# Drilling an awkward object.



## DICKEYBIRD (Jun 21, 2008)

I had to drill #43 hole in the end of a 1/4" rod that is spot-welded to a lawn mower clutch control handle. Couldn't get it clamped properly in the mill or drill press and knew that if I tried it with a hand drill it'd be crooked or off-center at best and probably end up with the bit broken off in it.

I had a eureka moment and clamped it onto the lathe QC toolpost in an extra QC holder with a couple shims to get it straight. The toolholder height adjustment nut allowed me to dial it right on center. I chucked the bit into the lathe chuck and drilled it spot on the center!












See the "What are you up to today" thread over in The Break Room for the finished project I needed the hole for.


----------



## rake60 (Jun 21, 2008)

DICKEYBIRD 
That's definitely a unique set up to accomplish the task at hand.

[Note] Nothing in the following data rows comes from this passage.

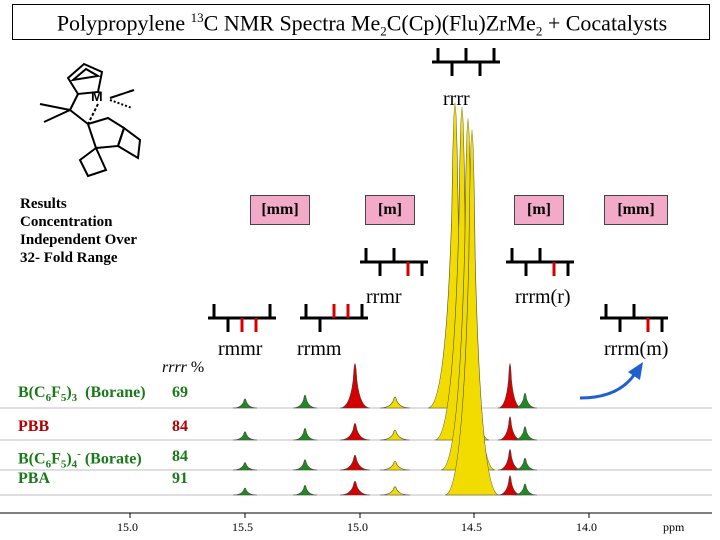 Image resolution: width=720 pixels, height=540 pixels. Describe the element at coordinates (543, 297) in the screenshot. I see `pentad-label-rrrm-r: rrrm(r)` at that location.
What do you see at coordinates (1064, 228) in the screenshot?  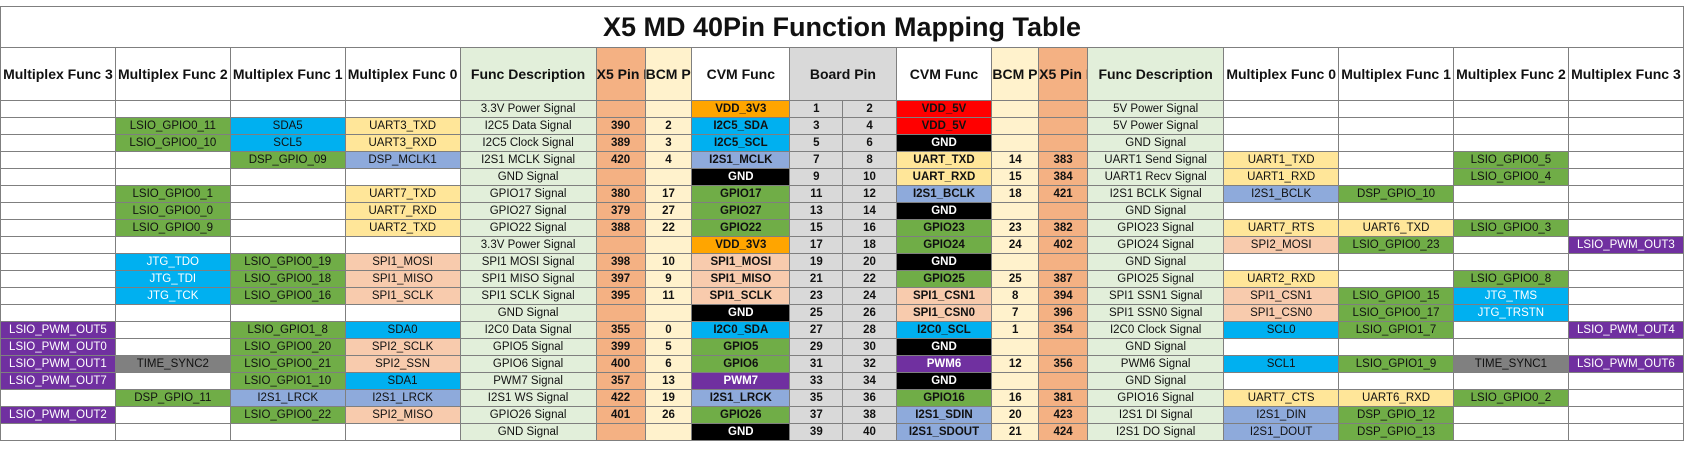 I see `right-x5-pin-index: 382` at bounding box center [1064, 228].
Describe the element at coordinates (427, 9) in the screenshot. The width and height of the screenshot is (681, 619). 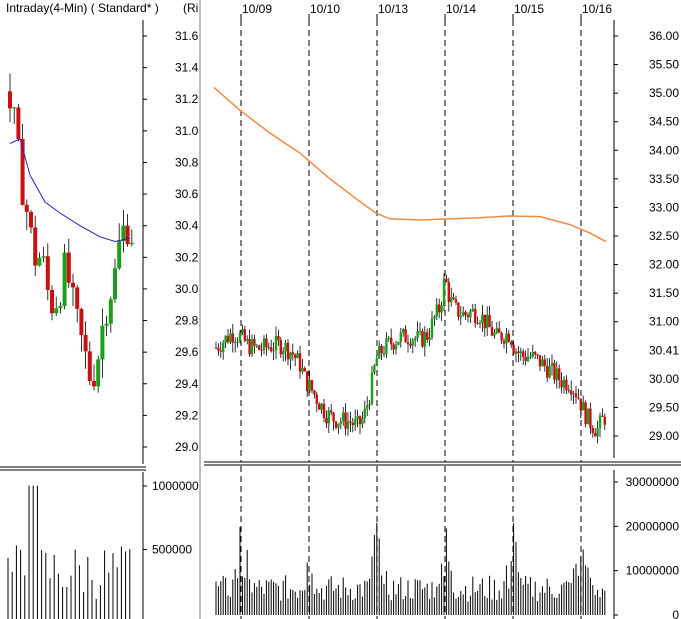
I see `day-labels: 10/09 10/10 10/13 10/14 10/15 10/16` at that location.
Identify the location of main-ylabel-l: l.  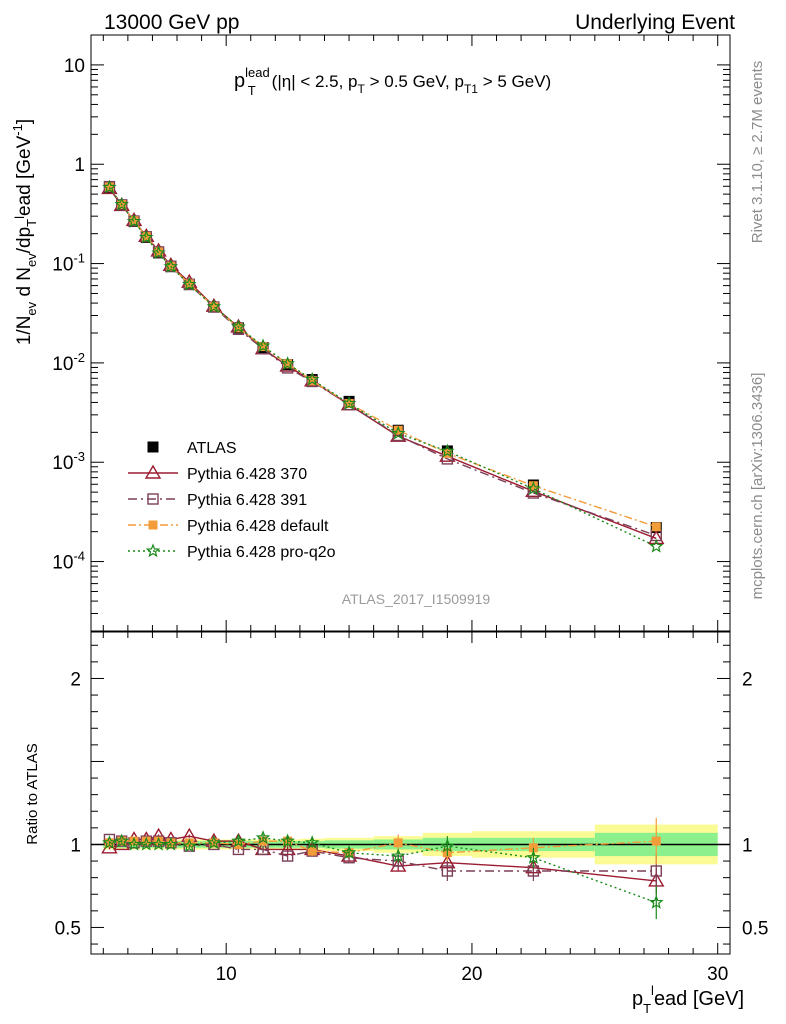
(20, 218).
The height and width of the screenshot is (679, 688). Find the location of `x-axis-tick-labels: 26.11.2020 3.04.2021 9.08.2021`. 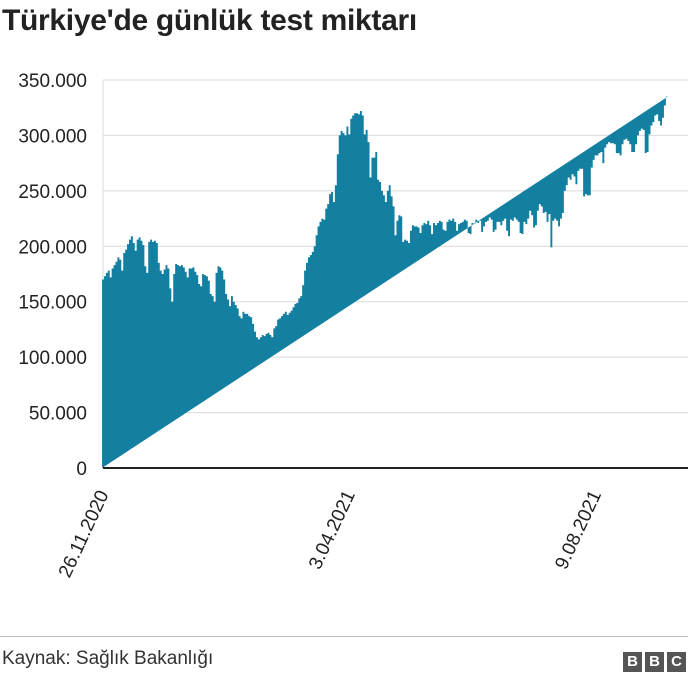

x-axis-tick-labels: 26.11.2020 3.04.2021 9.08.2021 is located at coordinates (330, 534).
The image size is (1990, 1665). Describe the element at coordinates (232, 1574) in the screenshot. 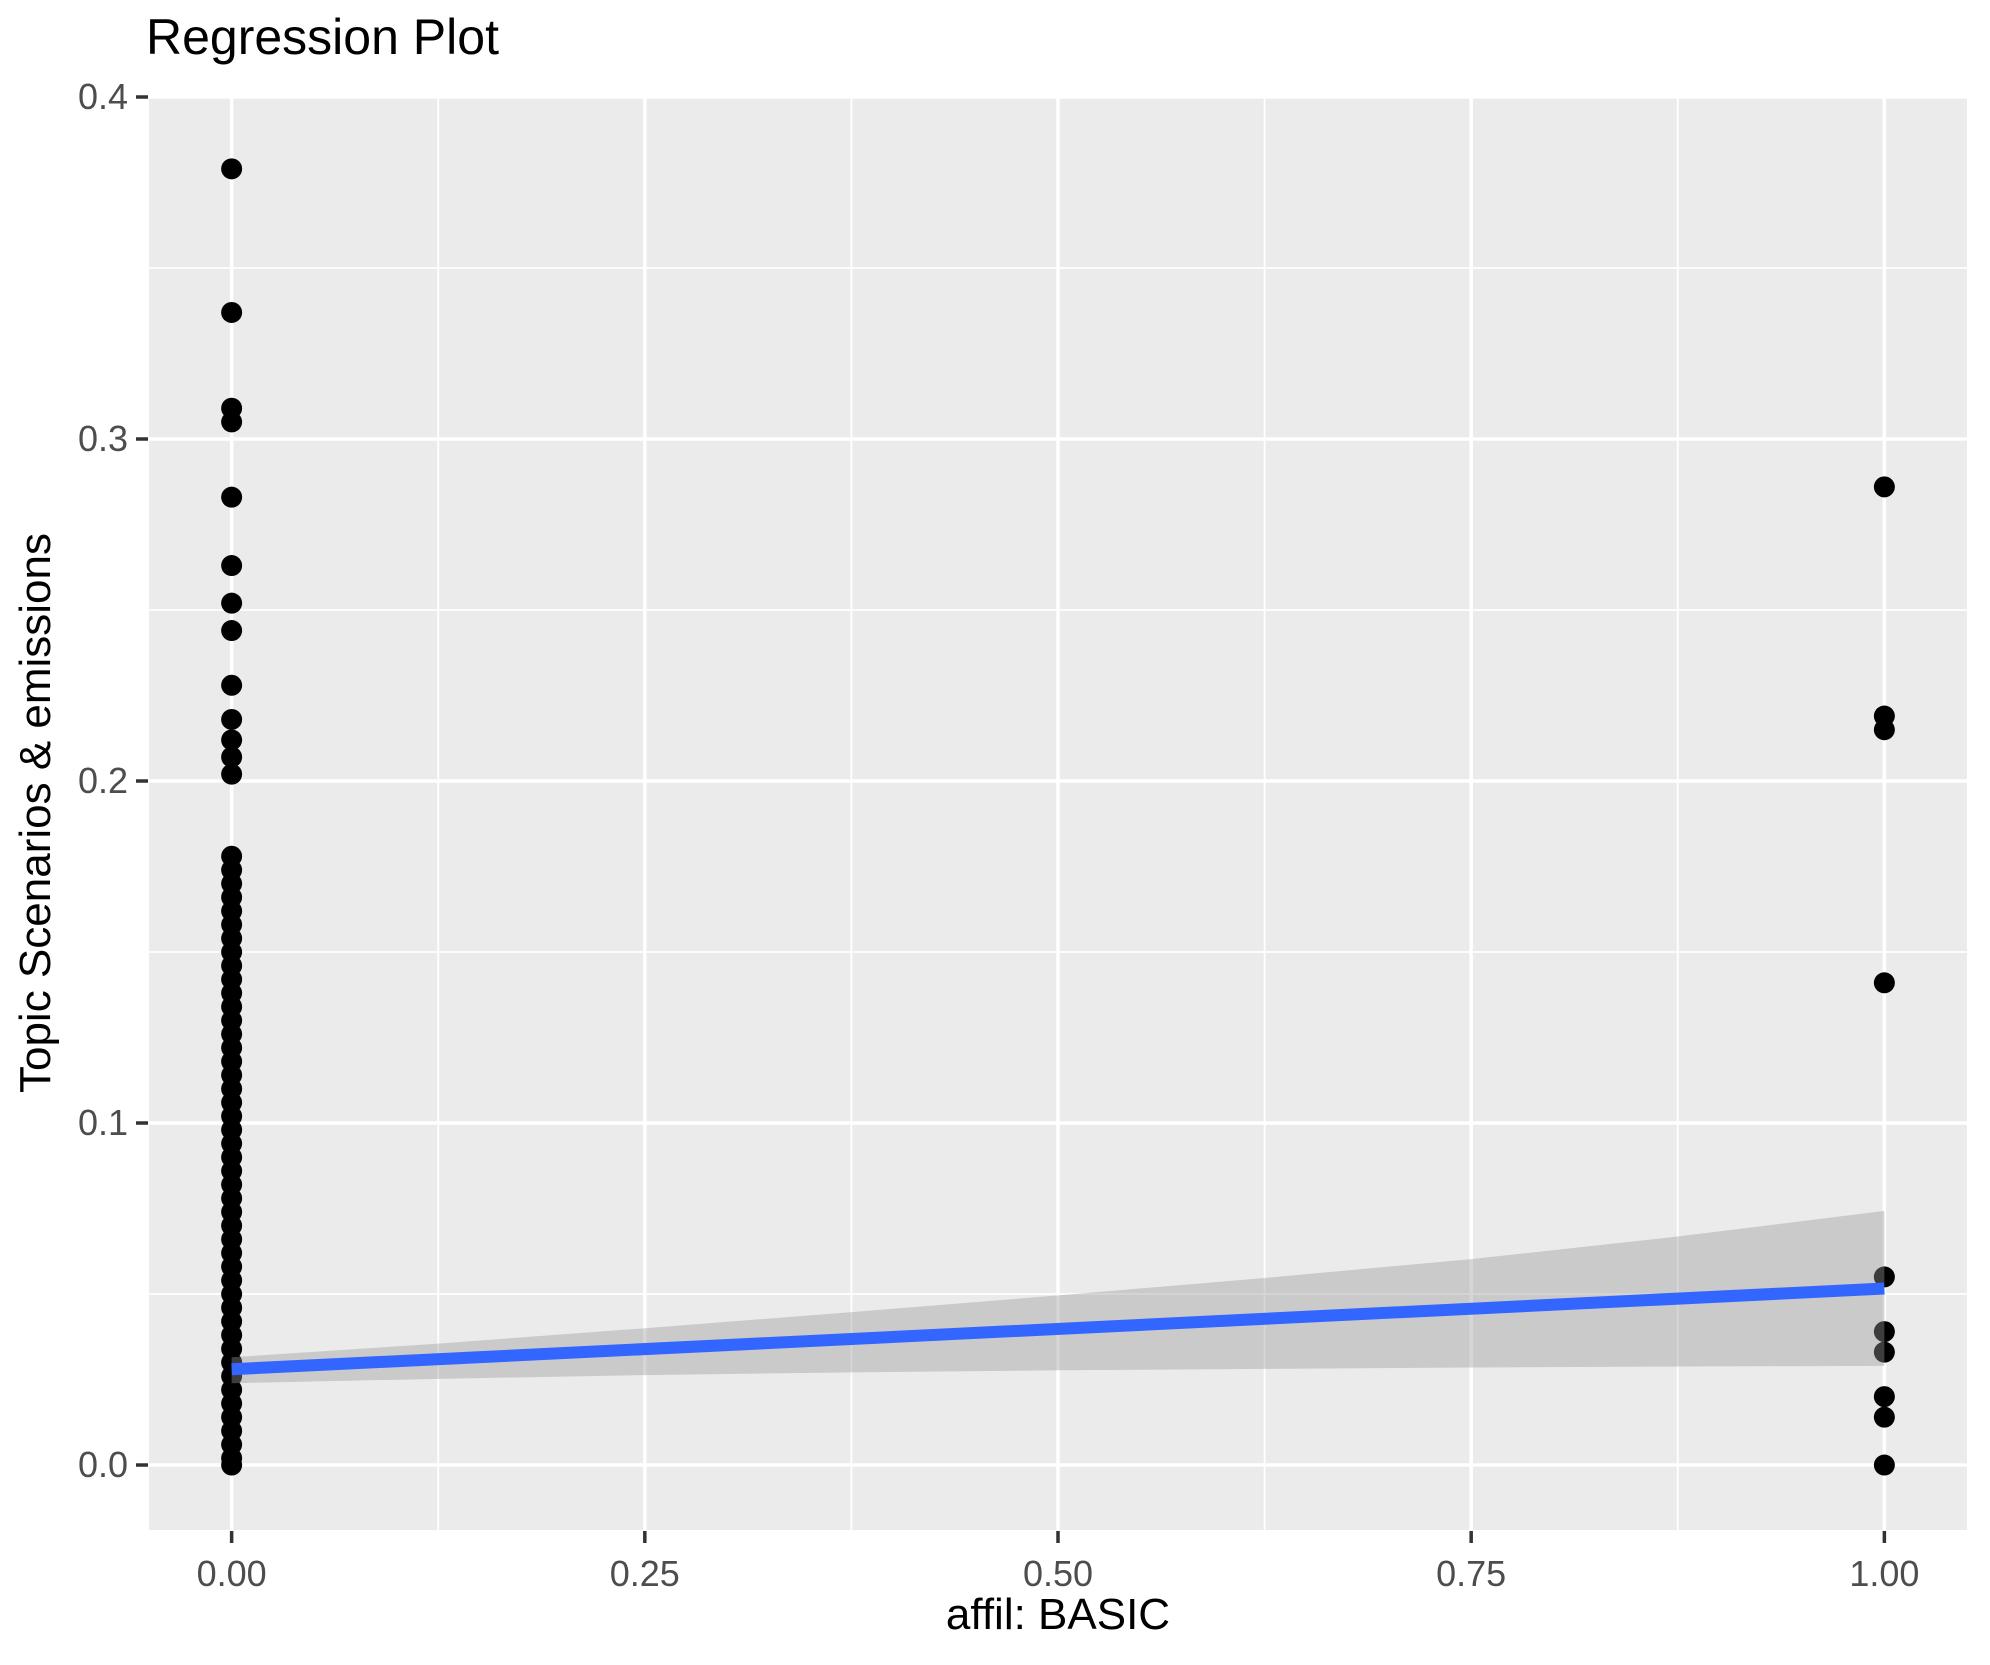

I see `x-tick-label: 0.00` at that location.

That's the kind of thinking that draws the line between 
machinist's and machine operators.

Very well done!

Rick


----------



## tel (Jun 22, 2008)

It most certainly is (unique that is). A very clever way around the problem. 'fraid I'd have dogged out and either removed the rod, drilled and tapped in the lathe & then welded it back on, 

OR .... made up a guide bush and done it with a hand drill.


----------



## Alphawolf45 (Jun 22, 2008)

Looks to me like there was enough stickout of the rod on the backend of where you were drilling , could have chucked the rear end in a drill chuck in the tailstock.


----------



## DICKEYBIRD (Jun 22, 2008)

Alphawolf45  said:
			
		

> Looks to me like there was enough stickout of the rod on the backend of where you were drilling , could have chucked the rear end in a drill chuck in the tailstock.


Great idea! It wouldn't have worked on this particular job 'cuz the handle wouldn't clear the chuck but maybe on something else down the road.


----------



## kustomkb (Jun 27, 2008)

nice work, I use a similar set-up with a roughing end mill for fish mouthing tube ends for chopper frames.


----------